Panting is when dogs breathe rapidly with their mouth open and tongue hanging out like a slobbery yo-yo. You know what we’re talking about. So other than as an effective method of drool distribution, why do they do it?
Keeping their cool
Some dogs may occasionally pant when they’re excited or afraid, but the main reason is to help keep themselves from overheating.
In a recent IAMS™ survey,* a majority of dog parents believed that dogs have sweat glands. But dogs don’t sweat like humans do. “We have glands all over our body. Dogs can’t do that,” says
Opens a new windowDr. Jo Gale, BVetMed CertLAS MRCVS, Senior Manager, Global Science Advocacy at Waltham Petcare Science Institute. “They have sweat glands on their paw pads, but that’s the only place.” They rely on panting to let out warm air and bring in cooler air. All that drool and fluid in their mouth helps dissipate the heat as well. It’s like a big soggy air conditioner.

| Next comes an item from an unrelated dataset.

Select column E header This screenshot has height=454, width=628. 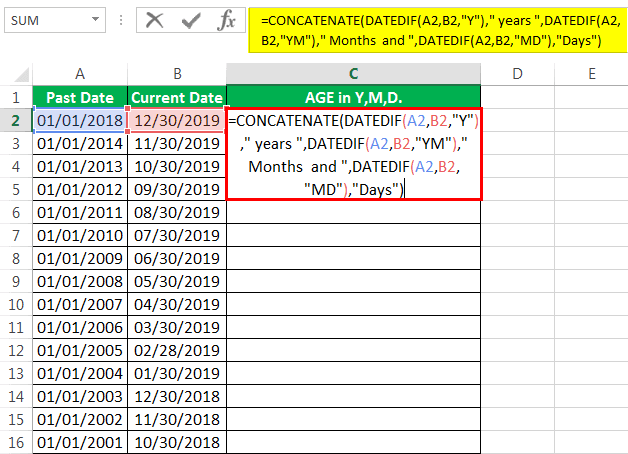tap(591, 73)
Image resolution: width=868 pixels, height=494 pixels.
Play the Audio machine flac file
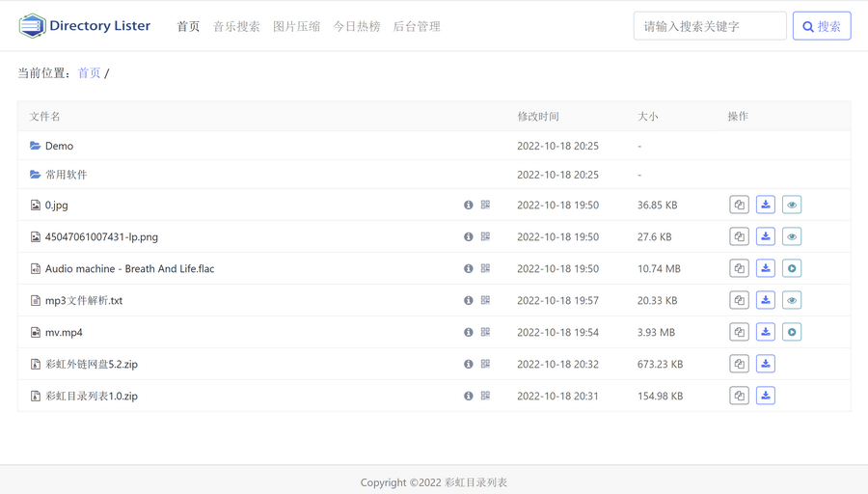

Most mammals, and even many birds, pant to regulate their temperatures. Humans are some of the only creatures who cool down by perspiration. Imagine what dogs think of us losing fluid from all over our bodies, sweating through our clothes and needing to wipe our faces all the time. Fortunately, they love us anyway.
How to help your overheated dog
Panting is normal, but it expends lots of water, so make sure Fido’s bowl is full of clean, cool H2O, especially during warmer months.
Opens a new windowDr. Tammie King, Applied Behavior Technical Leader at Waltham Petcare Science Institute, suggests “seeking out cool shade, giving them water and stopping physical activity.”
And it goes without saying — but we’re going to say it anyway — that you should never leave your dog in your vehicle on hot days. Even if they’re driving. Which you shouldn’t let them do either.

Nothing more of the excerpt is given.